In a region where car culture reigns supreme, it is hardly a surprise that car accidents are so common. If you have been involved in a car accident in California, you are probably anxious and stressed out wondering how you're going to pay your medical bills, deal with lost income and a myriad of other expenses.
California Law Applies Pure Comparative Negligence
Comparative negligence essentially means that the responsibility for the accident may be divided between the parties involved. The claim amount could depend on the degree of fault of each party. For example, if someone who made an unsafe lane change struck you, they may be found 100% at fault.
But, if you were traveling at an unsafe rate of speed or above the posted speed limit, you may be assigned a portion of the blame. So, the other person may be found 75% at fault for the accident and you may be found 25% responsible. So, you will receive a settlement or verdict, but you will likely lose 25% of your compensation for your share of fault.
For example, if you had experienced a significant injury to your back in a car accident that you were found to be 25% at fault for, the amount you'd normally receive as part of your back injury car accident settlement would be reduced by 25%.
What Should I Do After the Accident?
It is critical to file a car accident claim in a timely manner. There are also a number of steps plaintiffs can take in order to protect their legal rights and options after a car accident:
Medical attention: It is important to contact a medical professional and get examined even if you feel fine after the car accident. There are several injuries such as whiplash or internal trauma that may not become apparent for days. Not getting prompt medical attention or failing to follow doctor's orders could affect your car accident compensation. So, it is crucial to seek and obtain medical evaluation, treatment and care as soon as possible after a car accident.
Insurance company: File a claim with your insurance company as soon as possible. Waiting too long to file this claim could result in your claim being denied or rejected.
Police report: If you've been injured in a car accident, make sure that you file a police report. Often, a police report will contain important information including who was at fault for the crash. Make sure you file a police report and obtain a copy for your records.
Lawyer: Contact an experienced injury lawyer who can help you deal with insurance company tactics. The insurance company might try to get you to settle for a lower amount. But, it is never a good idea to rush into a settlement before you've spoken with your car accident lawyer. Once you sign an agreement, it may not be possible for you to seek additional compensation.
Waiting Too Long Can Result in Your Claim Being Denied
Car accidents not only cause physical injuries, but also emotional suffering and financial strain. If your car has been damaged or totaled, you may need to repair your vehicle or buy a new one. You may miss several days or even weeks of work to recover from your injuries. Your daily routine may be interrupted. People injured in car accident go through physical ailments such as chronic pain. But, they also deal with stress, depression, anxiety and even post-traumatic stress disorder.
Under California law, the statute of limitations in personal injury cases expires in two years. So, in most cases, if you fail to file your claim within two years, you may not be able to seek compensation. In some cases, such as situations involving governmental agencies, that deadline could be just 180 days. So, it is imperative that you contact an experienced Los Angeles car accident lawyer right away.

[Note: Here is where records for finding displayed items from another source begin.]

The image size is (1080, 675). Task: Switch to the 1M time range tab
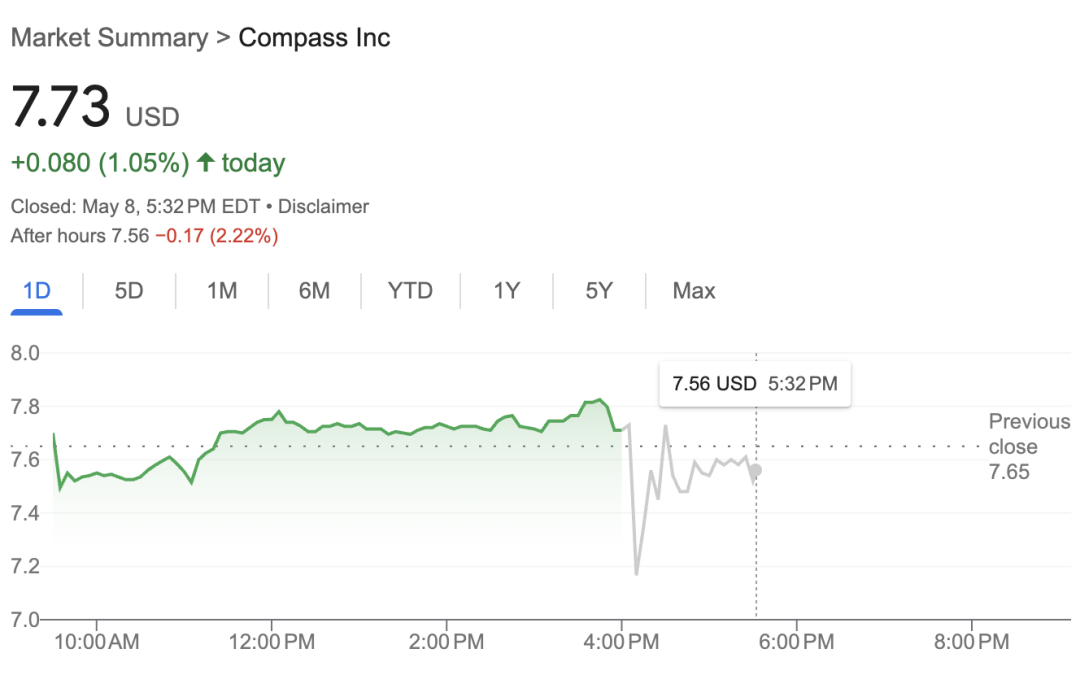(x=222, y=291)
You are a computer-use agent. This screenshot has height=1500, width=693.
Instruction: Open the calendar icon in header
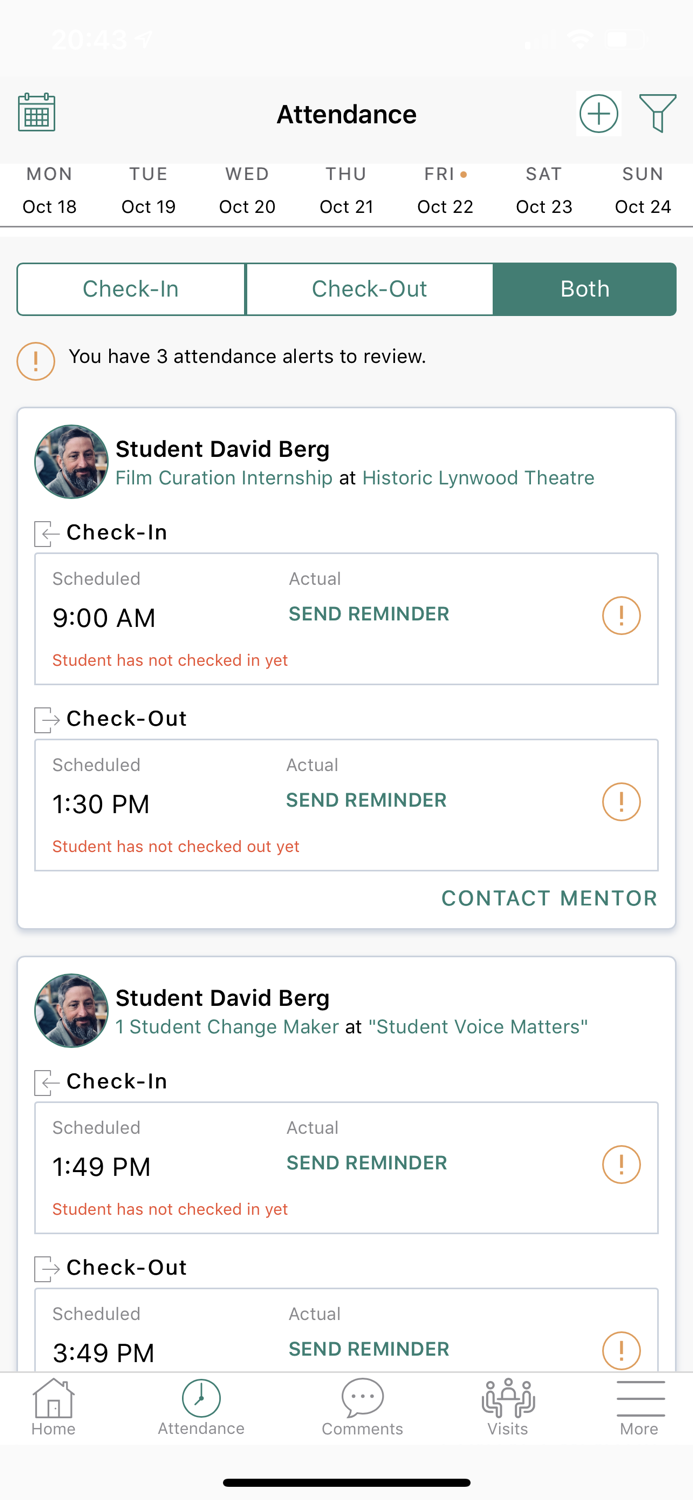37,113
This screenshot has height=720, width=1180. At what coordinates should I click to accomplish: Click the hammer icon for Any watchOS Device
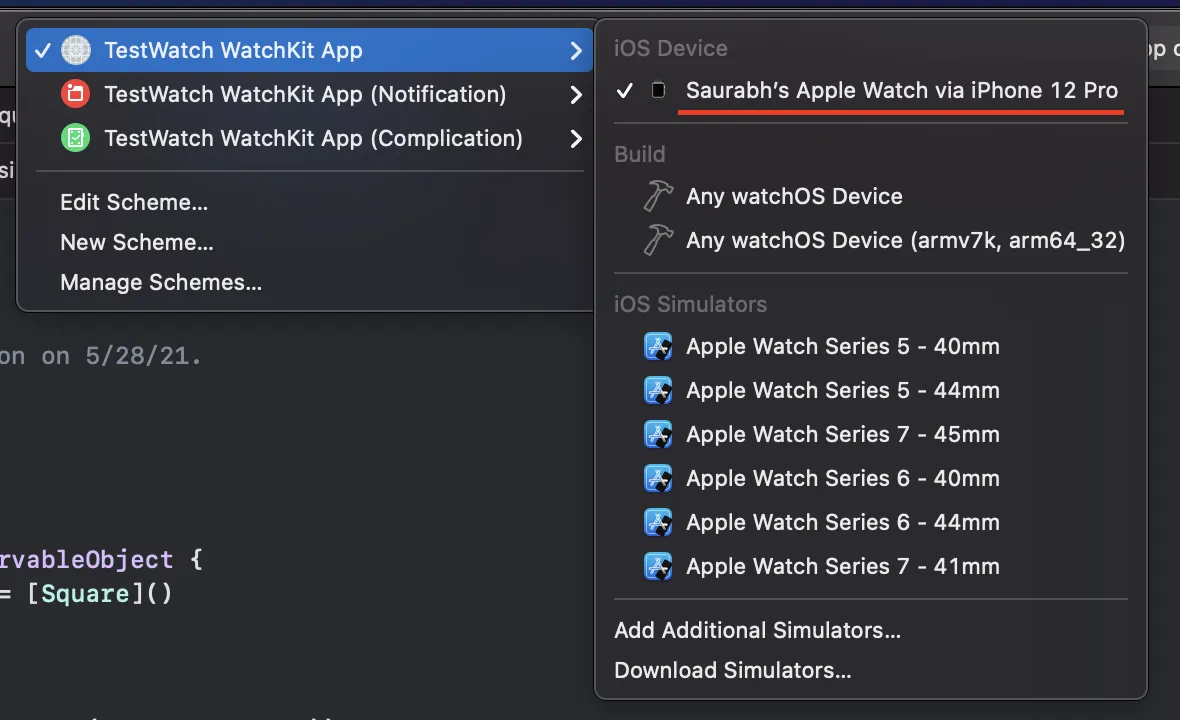(x=657, y=196)
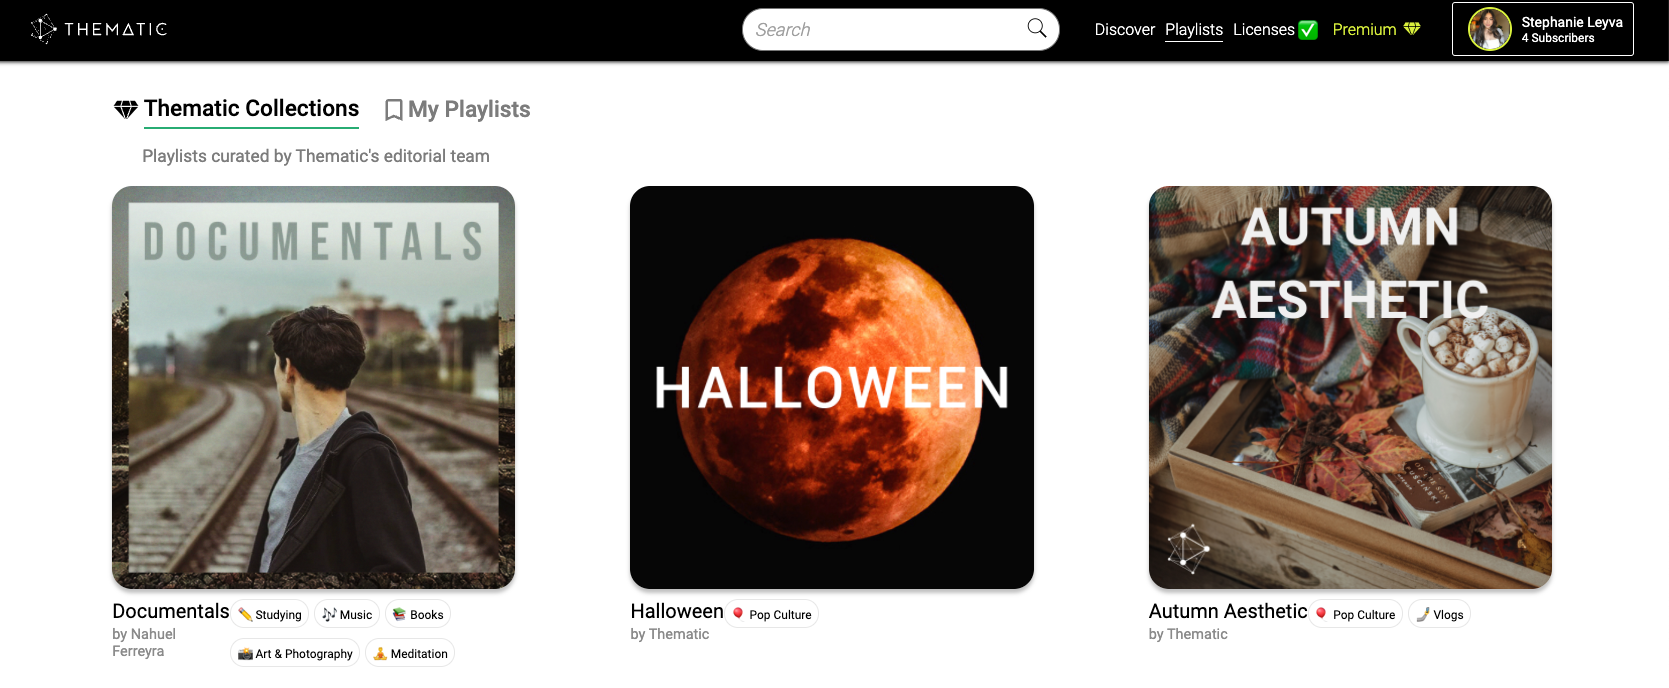The image size is (1669, 688).
Task: Select the Music tag with notes icon
Action: (347, 614)
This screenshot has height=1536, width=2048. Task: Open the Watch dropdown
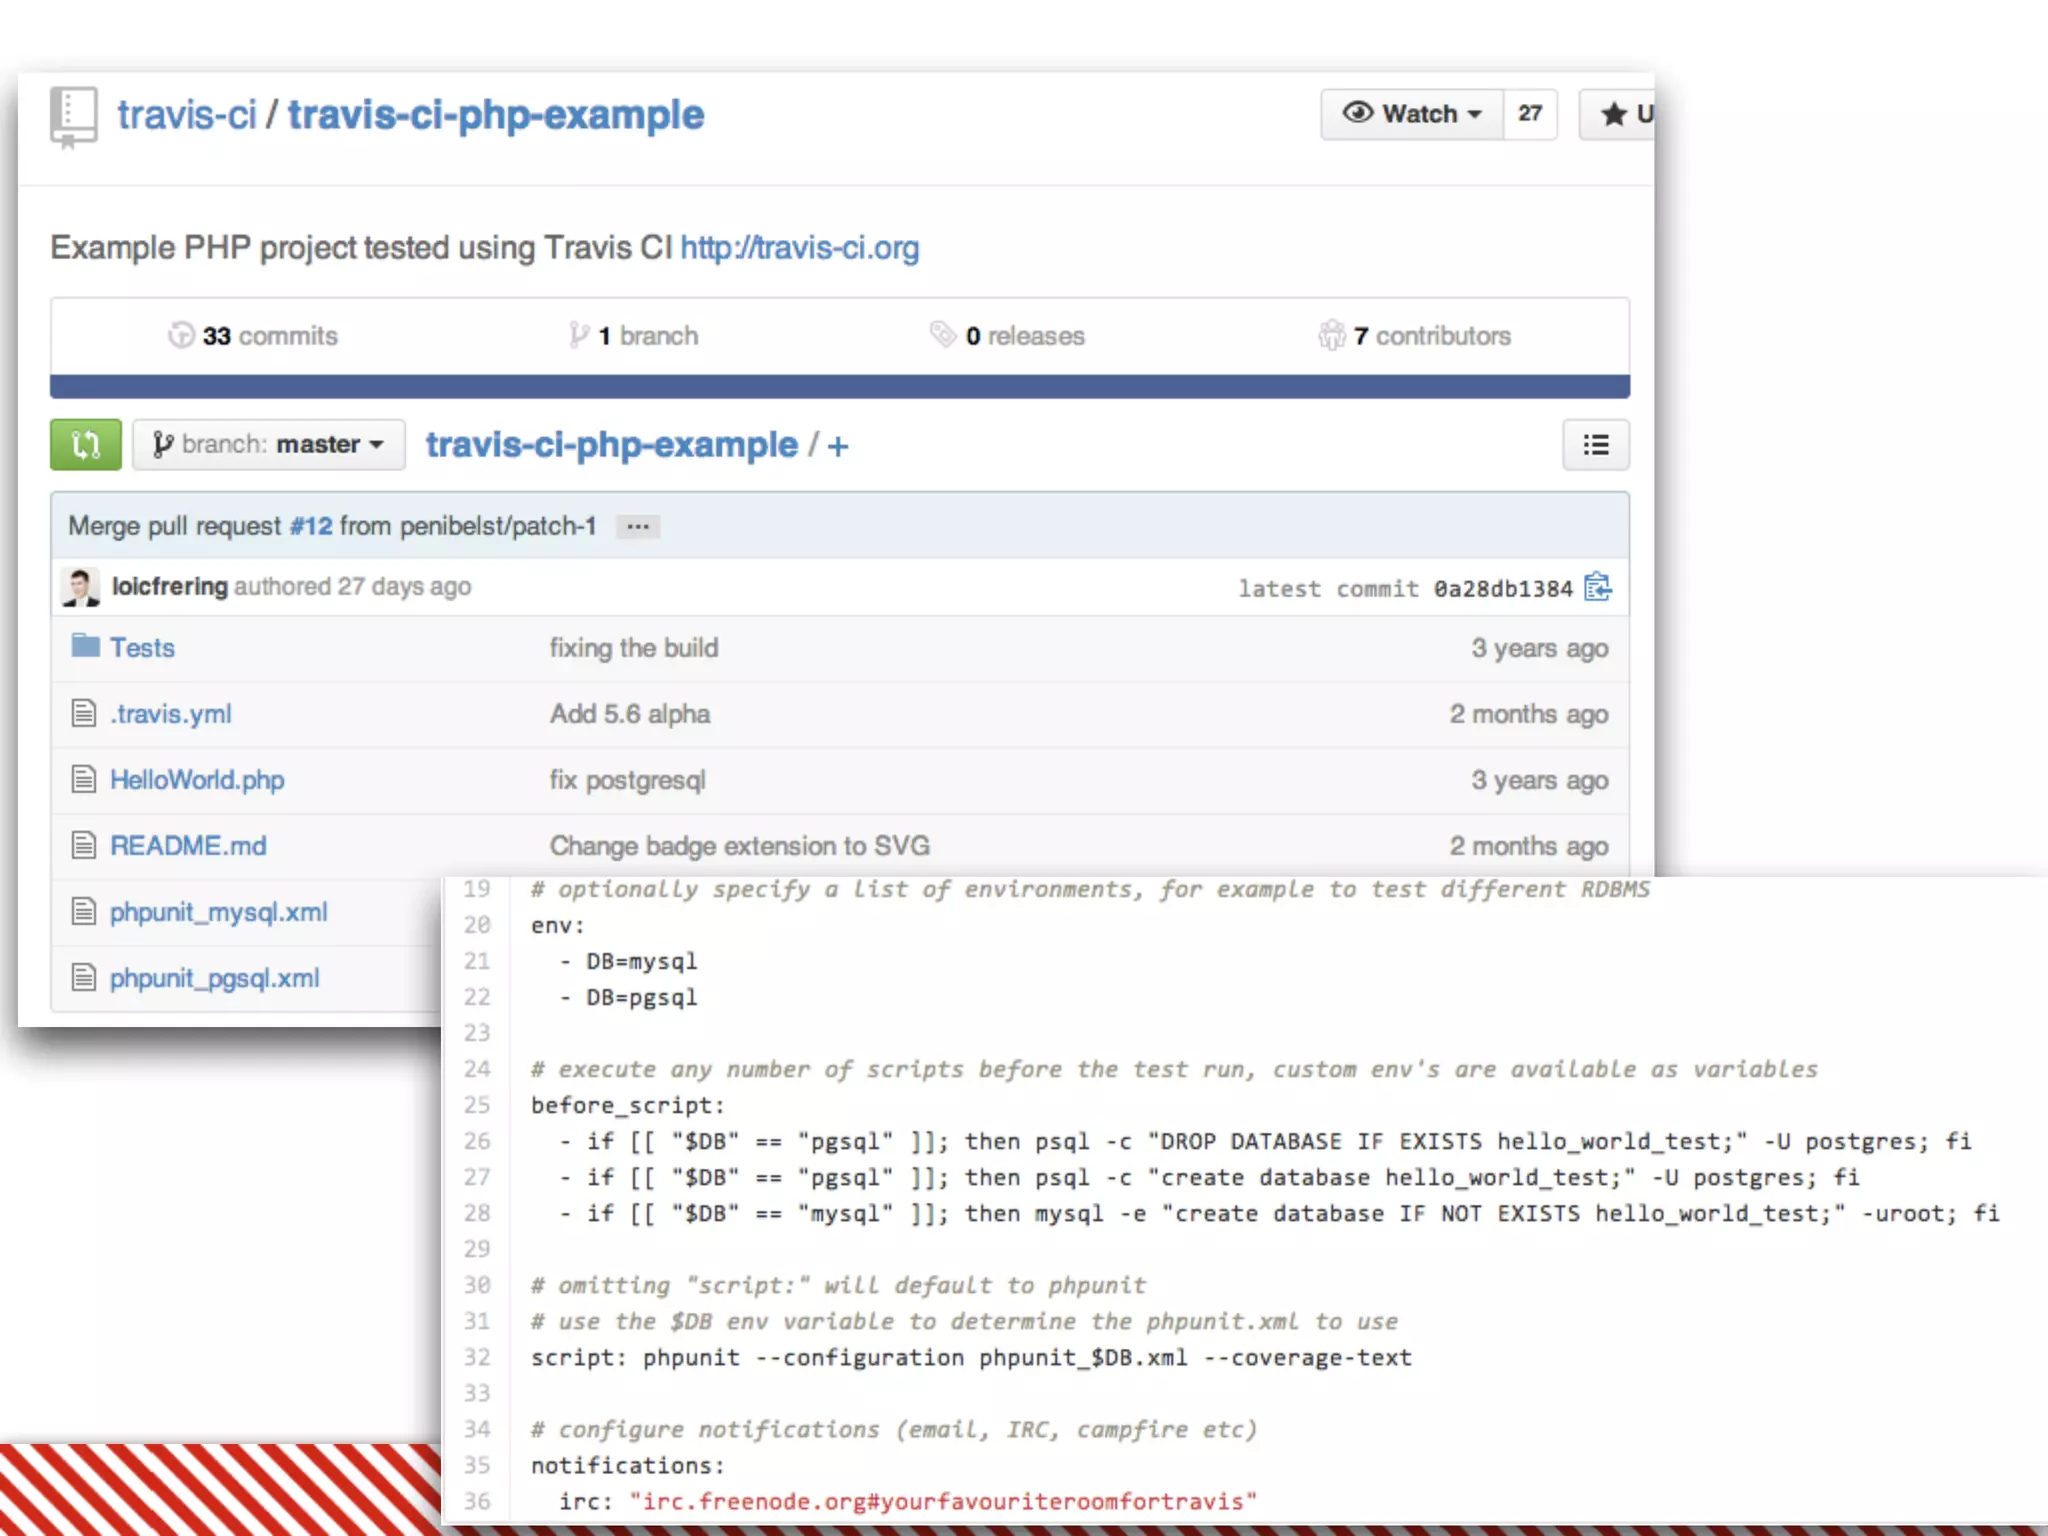1412,114
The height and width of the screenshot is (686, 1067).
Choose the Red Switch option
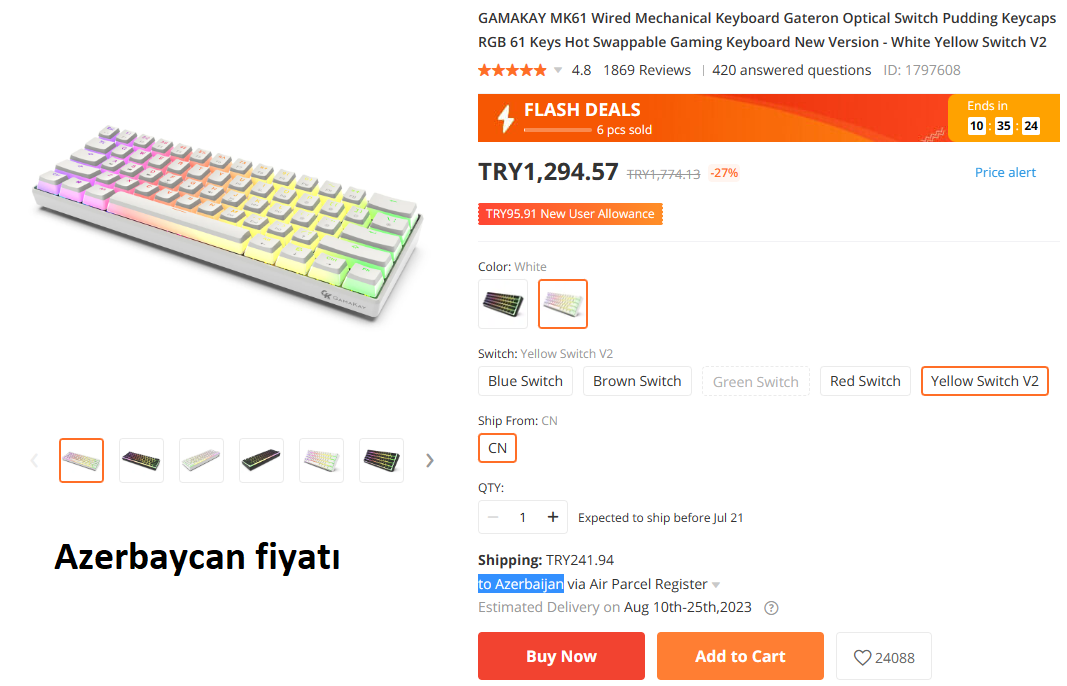point(865,381)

What does filing a claim accomplish? Filing a claim with your insurance company is typically the first step after the car accident. Collision coverage covers the cost of damage to your vehicle. Your insurance should also cover medical payments including emergency room visits, follow-up doctor's appointment, cost of medication, etc.
California's Auto Insurance Laws
Under California law, all drivers must carry insurance. At minimum, drivers in California are required to carry $15,000 in personal injury insurance for one person, $5,000 for property damage and $30,000 for injury to more than one person. It is illegal for drivers in California to operate a vehicle without auto insurance. If you have been hit by an uninsured or underinsured driver, you can claim compensation through the uninsured motorist clause of your own auto insurance policy. You may also file a personal injury lawsuit to get compensation from the driver's assets. However, it is important to bear in mind that an uninsured driver may not have significant assets in the first place.